L’alun clarifie les liqueurs ; un peu d’alun jetté dans de l’eau divine, la clarifie de façon, qu’on n’est pas obligé de la filtrer. L’alun clarifie aussi l’encre ; on employe l’alun dans les fabriques de sucre, pour la propriété qu’il a de clarifier : ceux qui font profession de dessaler de la morue, se servent aussi d’alun.

Les Anatomistes & les Naturalistes mettent un peu d’alun dans l’eau-de-vie blanche, dans laquelle ils conservent des animaux, &c. pour conserver les couleurs.

Il y en a qui s’imaginent que l’alun a la secrete propriété d’appaiser les douleurs de rhûmatismes, lorsqu’on le porte sur soi : quelques personnes sujettes aux rhûmatismes, croyent s’en garantir, en portant dans leur poche, ou dans leur gousset, un morceau d’alun.

Alun purifié : on purifie l’alun comme la plûpart des autres sels, par la dissolution, la filtration, & la crystallisation. On prend de l’alun de Rome, on le fait fondre dans de l’eau bouillante, après l’avoir concassé ; on filtre la dissolution ; on en fait évaporer une partie, & on le porte dans un lieu frais, où l’alun se forme en crystaux, qu’on retire de l’eau, & qu’on fait sécher ; c’est l’alun purifié.

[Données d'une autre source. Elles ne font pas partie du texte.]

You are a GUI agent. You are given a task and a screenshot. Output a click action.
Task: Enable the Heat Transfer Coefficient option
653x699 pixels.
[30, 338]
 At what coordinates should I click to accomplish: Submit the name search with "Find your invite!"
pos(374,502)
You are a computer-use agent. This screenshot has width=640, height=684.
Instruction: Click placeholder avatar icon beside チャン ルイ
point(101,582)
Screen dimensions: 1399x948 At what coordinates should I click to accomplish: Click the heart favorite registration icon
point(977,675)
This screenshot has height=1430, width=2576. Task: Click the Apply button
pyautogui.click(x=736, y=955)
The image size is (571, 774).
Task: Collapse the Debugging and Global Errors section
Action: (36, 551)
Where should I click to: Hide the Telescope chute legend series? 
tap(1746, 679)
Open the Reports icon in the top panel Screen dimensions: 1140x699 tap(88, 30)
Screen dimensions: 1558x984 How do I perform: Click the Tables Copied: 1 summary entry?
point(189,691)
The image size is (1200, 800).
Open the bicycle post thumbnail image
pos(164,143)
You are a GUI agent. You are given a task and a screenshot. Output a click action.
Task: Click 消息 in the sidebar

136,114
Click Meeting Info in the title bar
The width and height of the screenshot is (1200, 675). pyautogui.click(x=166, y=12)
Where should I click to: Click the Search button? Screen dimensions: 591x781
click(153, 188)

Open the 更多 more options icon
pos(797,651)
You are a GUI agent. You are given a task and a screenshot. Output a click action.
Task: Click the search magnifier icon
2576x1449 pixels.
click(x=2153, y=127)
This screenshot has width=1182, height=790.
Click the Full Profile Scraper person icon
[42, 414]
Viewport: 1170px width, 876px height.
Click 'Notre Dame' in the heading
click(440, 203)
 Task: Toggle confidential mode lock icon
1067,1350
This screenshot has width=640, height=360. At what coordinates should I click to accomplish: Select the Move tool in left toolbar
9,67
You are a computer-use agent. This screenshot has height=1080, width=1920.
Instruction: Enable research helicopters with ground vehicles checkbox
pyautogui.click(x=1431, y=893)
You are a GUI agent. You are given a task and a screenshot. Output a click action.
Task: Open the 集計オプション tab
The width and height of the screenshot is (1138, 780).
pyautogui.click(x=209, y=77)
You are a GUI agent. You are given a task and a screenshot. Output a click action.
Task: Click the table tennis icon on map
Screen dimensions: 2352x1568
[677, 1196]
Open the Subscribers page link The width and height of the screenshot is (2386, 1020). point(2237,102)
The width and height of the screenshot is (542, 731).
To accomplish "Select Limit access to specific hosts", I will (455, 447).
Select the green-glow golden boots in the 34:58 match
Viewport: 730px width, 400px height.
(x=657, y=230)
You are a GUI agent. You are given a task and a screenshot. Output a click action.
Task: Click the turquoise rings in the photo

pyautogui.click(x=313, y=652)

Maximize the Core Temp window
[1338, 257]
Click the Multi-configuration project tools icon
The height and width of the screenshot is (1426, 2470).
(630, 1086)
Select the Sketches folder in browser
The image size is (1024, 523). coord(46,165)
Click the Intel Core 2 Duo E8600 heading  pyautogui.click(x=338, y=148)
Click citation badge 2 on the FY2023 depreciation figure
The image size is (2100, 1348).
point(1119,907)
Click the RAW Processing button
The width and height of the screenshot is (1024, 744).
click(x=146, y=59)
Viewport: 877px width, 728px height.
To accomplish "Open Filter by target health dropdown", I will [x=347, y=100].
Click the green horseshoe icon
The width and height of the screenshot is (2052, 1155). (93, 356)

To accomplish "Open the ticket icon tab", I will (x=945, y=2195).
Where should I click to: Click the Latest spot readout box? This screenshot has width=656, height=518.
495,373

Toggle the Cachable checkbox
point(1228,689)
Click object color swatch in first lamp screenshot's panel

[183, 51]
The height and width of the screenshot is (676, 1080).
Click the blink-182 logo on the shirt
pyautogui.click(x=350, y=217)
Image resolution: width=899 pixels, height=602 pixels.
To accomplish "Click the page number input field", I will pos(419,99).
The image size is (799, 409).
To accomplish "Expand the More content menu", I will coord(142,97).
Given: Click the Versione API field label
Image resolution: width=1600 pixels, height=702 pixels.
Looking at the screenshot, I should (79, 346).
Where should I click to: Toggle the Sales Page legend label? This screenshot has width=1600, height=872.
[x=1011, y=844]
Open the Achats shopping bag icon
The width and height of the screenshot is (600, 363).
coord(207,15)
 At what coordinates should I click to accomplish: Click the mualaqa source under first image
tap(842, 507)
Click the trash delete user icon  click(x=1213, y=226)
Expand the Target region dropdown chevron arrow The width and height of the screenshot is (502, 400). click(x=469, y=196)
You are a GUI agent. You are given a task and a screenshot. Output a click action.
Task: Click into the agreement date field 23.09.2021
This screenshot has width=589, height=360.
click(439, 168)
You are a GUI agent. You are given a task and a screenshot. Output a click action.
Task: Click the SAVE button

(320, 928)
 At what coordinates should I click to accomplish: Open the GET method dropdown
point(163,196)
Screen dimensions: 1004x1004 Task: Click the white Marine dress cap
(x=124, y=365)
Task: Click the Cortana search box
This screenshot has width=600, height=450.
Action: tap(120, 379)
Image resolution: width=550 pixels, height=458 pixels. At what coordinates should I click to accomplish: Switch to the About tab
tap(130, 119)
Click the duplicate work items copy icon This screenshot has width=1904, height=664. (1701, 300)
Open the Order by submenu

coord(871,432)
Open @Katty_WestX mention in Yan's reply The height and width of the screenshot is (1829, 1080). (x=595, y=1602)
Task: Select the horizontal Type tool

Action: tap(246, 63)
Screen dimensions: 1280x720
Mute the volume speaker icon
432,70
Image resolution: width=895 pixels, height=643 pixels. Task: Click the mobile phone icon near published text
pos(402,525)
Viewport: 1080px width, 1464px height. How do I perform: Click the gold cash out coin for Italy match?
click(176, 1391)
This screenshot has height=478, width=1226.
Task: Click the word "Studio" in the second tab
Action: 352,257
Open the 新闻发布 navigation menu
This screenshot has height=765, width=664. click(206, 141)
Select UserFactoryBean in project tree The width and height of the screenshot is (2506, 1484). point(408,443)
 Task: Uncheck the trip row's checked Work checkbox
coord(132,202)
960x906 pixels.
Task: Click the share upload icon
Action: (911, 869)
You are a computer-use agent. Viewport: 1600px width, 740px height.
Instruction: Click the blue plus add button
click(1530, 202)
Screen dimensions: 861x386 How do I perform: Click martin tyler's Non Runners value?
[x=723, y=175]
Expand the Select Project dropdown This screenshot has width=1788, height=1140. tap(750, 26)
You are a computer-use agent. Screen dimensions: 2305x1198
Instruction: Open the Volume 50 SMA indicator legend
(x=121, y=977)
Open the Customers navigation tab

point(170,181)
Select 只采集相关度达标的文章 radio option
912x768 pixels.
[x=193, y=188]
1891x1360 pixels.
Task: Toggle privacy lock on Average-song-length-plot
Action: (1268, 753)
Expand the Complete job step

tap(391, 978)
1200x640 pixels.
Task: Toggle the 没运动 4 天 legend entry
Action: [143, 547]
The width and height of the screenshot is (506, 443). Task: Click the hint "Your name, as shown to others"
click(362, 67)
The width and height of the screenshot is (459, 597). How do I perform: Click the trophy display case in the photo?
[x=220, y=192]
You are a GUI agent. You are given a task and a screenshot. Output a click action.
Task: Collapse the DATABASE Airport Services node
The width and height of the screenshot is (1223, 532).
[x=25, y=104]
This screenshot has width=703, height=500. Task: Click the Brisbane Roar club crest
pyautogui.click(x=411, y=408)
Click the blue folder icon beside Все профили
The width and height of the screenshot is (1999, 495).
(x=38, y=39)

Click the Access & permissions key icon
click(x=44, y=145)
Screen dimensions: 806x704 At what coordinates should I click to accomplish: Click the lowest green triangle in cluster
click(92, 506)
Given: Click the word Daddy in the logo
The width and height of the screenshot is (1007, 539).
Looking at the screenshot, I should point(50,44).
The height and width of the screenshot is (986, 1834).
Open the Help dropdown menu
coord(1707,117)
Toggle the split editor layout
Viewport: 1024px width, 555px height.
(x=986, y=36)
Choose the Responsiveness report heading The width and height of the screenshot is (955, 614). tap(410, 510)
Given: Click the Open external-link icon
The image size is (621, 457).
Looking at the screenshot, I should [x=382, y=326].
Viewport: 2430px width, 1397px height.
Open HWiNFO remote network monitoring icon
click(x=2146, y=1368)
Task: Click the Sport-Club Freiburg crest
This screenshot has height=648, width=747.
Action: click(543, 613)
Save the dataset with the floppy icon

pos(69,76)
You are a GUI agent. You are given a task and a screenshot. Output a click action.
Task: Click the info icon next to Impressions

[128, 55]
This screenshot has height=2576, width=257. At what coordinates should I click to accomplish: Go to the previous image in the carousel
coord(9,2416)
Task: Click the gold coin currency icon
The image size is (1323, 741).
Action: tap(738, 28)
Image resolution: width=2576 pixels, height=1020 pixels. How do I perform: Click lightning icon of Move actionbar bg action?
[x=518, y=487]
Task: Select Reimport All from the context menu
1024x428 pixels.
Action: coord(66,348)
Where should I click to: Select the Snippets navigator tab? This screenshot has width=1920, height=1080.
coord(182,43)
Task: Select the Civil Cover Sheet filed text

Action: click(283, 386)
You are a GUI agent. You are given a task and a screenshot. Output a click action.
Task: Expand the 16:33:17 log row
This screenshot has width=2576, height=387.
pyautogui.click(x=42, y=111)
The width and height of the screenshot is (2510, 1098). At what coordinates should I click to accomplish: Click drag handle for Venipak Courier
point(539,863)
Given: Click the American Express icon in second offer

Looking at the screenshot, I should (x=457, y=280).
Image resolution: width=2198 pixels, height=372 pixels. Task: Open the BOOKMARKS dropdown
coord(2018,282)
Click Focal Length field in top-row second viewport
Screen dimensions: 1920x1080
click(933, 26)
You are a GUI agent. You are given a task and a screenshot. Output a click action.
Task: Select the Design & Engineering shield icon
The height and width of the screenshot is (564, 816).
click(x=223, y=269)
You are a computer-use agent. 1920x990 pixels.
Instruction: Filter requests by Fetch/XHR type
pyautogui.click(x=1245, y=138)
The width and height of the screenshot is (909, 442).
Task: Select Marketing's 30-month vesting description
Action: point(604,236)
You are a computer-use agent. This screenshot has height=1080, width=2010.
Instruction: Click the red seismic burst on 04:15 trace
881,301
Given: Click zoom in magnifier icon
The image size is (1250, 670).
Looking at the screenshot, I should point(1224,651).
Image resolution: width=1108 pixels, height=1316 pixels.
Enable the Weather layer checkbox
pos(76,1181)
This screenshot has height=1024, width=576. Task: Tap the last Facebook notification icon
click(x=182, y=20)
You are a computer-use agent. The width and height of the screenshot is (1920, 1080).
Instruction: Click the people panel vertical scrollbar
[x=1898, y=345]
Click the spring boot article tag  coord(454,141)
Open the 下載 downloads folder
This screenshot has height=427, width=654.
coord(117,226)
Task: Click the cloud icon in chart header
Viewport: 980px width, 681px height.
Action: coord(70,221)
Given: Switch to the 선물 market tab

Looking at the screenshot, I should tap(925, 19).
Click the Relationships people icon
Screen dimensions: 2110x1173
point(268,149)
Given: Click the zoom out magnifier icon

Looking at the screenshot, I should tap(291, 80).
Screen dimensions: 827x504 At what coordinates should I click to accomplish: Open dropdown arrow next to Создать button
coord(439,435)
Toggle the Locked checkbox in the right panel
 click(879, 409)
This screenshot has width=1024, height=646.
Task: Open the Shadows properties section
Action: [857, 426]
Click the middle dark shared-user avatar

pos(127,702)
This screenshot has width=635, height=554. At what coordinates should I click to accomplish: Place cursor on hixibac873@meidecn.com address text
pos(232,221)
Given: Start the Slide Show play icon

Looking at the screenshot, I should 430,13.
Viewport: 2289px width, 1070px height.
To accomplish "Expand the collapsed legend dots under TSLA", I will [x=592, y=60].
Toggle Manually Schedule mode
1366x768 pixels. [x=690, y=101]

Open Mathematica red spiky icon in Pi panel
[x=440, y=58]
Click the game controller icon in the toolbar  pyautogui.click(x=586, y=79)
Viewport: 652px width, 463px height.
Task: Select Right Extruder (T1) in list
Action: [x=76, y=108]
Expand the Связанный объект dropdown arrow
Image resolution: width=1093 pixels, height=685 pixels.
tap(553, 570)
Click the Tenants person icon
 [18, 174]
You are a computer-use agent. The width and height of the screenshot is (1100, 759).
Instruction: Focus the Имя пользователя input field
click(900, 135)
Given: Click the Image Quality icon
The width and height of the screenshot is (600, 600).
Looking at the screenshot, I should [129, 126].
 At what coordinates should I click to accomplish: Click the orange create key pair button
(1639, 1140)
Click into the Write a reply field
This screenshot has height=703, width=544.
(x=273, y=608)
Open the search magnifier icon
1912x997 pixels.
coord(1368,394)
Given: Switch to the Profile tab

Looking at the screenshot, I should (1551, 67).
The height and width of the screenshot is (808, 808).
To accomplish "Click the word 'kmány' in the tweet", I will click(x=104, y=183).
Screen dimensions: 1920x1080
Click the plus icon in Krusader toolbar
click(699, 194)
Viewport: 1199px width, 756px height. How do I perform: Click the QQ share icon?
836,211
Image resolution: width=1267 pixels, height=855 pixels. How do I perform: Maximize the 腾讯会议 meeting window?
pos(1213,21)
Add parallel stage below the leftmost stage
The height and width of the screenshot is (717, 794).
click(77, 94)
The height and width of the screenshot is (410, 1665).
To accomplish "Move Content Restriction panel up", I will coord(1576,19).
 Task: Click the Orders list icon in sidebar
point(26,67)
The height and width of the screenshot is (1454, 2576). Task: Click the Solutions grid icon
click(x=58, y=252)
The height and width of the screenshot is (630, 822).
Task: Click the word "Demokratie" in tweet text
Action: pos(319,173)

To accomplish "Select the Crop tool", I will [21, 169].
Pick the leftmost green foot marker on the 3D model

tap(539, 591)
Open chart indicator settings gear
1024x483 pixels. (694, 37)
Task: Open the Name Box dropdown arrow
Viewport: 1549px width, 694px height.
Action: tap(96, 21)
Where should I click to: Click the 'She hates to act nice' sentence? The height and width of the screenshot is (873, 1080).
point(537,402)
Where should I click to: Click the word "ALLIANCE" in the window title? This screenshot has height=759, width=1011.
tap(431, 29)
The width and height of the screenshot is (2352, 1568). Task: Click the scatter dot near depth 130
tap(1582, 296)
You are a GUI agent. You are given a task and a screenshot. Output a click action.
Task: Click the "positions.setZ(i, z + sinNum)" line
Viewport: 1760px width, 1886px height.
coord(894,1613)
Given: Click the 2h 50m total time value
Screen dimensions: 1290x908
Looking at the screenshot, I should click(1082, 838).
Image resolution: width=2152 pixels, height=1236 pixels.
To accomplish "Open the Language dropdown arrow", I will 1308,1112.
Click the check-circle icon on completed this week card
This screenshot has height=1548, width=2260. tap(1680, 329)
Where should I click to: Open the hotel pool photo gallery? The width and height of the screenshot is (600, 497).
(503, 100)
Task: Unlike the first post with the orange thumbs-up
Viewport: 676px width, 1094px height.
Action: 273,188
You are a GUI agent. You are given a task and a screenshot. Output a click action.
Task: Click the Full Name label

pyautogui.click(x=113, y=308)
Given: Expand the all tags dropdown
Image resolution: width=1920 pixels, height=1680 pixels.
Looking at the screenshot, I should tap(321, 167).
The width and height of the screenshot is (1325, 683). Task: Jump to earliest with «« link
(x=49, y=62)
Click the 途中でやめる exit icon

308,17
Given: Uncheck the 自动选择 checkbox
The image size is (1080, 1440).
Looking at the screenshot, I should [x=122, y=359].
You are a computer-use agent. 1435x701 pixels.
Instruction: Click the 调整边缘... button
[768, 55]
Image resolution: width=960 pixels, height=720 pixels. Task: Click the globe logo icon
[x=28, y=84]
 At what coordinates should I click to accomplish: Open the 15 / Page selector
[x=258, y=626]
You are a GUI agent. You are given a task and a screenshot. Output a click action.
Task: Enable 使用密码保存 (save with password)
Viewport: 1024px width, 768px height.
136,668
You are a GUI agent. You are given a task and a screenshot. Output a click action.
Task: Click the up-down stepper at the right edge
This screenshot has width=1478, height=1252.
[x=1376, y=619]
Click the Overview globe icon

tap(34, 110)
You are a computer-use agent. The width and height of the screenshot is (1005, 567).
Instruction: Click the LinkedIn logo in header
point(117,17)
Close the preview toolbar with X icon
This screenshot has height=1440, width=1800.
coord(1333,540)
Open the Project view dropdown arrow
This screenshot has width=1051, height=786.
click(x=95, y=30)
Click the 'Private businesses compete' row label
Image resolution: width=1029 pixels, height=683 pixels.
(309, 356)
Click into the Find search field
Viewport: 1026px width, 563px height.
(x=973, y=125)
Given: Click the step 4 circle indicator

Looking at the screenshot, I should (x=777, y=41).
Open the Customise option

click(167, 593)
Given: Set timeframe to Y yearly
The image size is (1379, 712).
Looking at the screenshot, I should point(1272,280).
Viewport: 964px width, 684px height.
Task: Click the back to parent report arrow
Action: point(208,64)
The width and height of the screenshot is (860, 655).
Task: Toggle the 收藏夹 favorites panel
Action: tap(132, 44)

Alun teint de Mynsicht. Il y a eu dans le siecle passé une préparation d’alun en grande réputation : Mynsicht, qui étoit un grand Medecin d’Allemagne, en fut l’auteur. Pour purifier l’alun, il en faisoit fondre deux onces dans de l’eau de chardon-bénit ; il y ajoûtoit une once de sang de dragon en poudre tamisée ; le tout ayant bouilli ensemble jusqu’à ce que l’alun fût dissous, il filtroit la dissolution, & la mettoit à crystalliser : il avoit par ce moyen un alun teint en rouge.

M. Helvetius qui a remis en France, comme il est encore en Allemagne, l’usage de l’alun pris en grande dose, faisoit par le feu ce que Mynsicht faisoit par l’eau ; c’est-à-dire, pour parler le langage de Chimie, Mynsicht employoit, pour purifier l’alun, la voie humide, & M. Helvétius se servoit de la voie seche. M. Helvetius faisoit fondre l’alun dans une cuilliere de fer sur le feu avec le sang de dragon en poudre ; il les mêloit bien ensemble, & après avoir retiré du feu la masse molle, il en formoit des pilule de la grosseur des pois ronds : il faut que plusieurs personnes se mettent à faire promptement ces pilules, parce que la masse se durcit en refroidissant.